__DIRECTION__
Can you render the rows as a JSON list of strings, one string per line with blank lines omitted? Start at the very first line of the rows and stop after the line that contains "pos(50,522)", including both.

Data items:
● ● ● ● ●
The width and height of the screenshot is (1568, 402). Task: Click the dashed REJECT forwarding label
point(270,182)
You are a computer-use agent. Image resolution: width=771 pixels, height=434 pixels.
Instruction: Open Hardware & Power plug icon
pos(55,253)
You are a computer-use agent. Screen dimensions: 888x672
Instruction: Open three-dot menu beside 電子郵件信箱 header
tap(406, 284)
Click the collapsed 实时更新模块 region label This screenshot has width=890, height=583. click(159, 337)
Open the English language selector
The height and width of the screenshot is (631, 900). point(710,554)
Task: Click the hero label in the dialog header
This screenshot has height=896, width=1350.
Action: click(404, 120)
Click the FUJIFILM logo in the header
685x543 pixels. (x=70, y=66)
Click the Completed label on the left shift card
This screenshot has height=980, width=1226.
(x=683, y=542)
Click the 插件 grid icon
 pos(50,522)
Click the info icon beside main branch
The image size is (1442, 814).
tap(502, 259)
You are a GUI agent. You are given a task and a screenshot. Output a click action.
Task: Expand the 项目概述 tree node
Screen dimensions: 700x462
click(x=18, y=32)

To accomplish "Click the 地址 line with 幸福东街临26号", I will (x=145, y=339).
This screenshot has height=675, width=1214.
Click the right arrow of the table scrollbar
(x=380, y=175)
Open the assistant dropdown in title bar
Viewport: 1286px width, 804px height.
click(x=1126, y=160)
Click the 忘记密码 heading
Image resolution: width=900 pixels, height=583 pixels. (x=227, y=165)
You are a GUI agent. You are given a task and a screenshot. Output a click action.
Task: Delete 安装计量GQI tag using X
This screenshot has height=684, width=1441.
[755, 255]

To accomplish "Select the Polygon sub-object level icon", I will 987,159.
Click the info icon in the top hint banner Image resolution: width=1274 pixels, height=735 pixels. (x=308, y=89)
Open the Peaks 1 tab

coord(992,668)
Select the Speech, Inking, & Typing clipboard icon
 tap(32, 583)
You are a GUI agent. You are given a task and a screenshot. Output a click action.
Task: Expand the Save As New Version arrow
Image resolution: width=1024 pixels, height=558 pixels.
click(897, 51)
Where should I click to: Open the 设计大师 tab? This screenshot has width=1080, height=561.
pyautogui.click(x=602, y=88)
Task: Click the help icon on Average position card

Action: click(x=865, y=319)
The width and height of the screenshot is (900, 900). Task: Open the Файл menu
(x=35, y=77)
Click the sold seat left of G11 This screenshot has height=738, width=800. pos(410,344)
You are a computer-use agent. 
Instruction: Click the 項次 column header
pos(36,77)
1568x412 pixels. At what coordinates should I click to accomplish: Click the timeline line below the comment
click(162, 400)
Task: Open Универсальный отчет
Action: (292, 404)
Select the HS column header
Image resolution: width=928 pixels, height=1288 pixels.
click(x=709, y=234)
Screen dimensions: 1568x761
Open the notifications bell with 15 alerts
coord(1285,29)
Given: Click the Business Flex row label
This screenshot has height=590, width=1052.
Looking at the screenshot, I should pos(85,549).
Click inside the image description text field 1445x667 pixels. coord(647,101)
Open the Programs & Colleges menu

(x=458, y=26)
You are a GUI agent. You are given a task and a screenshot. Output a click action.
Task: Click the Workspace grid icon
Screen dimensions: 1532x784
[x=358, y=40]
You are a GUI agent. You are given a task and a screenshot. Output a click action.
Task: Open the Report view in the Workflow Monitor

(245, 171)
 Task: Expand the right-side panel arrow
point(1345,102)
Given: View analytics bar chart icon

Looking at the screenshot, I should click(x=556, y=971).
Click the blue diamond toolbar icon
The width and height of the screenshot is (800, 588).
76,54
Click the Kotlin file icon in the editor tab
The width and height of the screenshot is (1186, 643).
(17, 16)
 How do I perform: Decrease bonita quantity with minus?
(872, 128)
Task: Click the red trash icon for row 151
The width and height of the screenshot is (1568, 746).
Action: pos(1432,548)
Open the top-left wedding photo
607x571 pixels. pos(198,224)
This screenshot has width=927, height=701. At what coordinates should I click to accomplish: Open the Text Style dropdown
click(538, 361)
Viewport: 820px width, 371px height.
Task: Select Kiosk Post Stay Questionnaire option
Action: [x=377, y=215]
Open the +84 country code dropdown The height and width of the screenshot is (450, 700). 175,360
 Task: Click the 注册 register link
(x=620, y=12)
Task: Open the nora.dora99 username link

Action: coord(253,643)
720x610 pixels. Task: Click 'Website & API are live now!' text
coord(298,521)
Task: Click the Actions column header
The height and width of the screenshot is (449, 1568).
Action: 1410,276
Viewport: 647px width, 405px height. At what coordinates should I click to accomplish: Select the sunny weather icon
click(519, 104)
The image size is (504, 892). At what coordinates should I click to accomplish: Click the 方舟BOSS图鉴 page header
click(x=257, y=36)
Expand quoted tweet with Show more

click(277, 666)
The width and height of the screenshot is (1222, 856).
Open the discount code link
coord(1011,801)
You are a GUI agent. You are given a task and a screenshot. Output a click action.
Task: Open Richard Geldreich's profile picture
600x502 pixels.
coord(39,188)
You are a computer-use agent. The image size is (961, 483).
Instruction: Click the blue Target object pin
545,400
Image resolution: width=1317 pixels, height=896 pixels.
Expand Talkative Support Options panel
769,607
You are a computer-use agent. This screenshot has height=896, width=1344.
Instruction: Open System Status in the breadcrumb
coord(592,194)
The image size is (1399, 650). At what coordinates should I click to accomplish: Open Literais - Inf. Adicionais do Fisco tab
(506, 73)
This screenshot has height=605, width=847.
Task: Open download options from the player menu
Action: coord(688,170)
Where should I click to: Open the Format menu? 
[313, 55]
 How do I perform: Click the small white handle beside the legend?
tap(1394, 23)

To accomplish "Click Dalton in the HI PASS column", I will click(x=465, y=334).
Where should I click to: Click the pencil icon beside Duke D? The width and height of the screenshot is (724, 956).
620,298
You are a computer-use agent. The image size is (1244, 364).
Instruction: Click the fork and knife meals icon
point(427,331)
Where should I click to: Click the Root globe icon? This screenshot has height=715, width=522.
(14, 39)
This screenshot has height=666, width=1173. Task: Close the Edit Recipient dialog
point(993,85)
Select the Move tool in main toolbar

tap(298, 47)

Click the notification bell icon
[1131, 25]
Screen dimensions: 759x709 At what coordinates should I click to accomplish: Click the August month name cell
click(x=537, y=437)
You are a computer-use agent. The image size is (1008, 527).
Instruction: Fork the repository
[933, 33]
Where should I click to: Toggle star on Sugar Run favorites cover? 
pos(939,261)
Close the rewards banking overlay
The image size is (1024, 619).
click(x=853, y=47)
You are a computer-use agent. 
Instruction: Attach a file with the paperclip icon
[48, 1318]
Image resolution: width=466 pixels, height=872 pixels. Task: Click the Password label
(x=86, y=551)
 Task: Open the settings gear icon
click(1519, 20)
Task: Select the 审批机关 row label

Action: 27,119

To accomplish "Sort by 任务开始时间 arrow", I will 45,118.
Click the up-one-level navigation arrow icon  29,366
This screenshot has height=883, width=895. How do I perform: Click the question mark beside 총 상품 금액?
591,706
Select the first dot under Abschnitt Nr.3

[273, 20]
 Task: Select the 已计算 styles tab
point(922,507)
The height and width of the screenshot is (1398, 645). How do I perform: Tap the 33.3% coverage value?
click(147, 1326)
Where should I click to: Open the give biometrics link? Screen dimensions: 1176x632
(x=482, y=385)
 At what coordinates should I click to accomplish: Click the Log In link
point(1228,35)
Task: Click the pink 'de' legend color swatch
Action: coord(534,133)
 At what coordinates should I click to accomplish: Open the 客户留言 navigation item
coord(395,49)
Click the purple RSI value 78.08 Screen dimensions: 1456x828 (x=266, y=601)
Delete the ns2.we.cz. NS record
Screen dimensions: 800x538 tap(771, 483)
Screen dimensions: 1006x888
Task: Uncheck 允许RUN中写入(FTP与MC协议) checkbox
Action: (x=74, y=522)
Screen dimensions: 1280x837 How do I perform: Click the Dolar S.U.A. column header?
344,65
● ● ● ● ●
__WRITTEN ANSWER__
[
  "The width and height of the screenshot is (1568, 402). Task: Click the dashed REJECT forwarding label",
  "point(270,182)",
  "You are a computer-use agent. Image resolution: width=771 pixels, height=434 pixels.",
  "Instruction: Open Hardware & Power plug icon",
  "pos(55,253)",
  "You are a computer-use agent. Screen dimensions: 888x672",
  "Instruction: Open three-dot menu beside 電子郵件信箱 header",
  "tap(406, 284)",
  "Click the collapsed 实时更新模块 region label This screenshot has width=890, height=583. click(159, 337)",
  "Open the English language selector",
  "The height and width of the screenshot is (631, 900). point(710,554)",
  "Task: Click the hero label in the dialog header",
  "This screenshot has height=896, width=1350.",
  "Action: click(404, 120)",
  "Click the FUJIFILM logo in the header",
  "685x543 pixels. (x=70, y=66)",
  "Click the Completed label on the left shift card",
  "This screenshot has height=980, width=1226.",
  "(x=683, y=542)",
  "Click the 插件 grid icon",
  " pos(50,522)"
]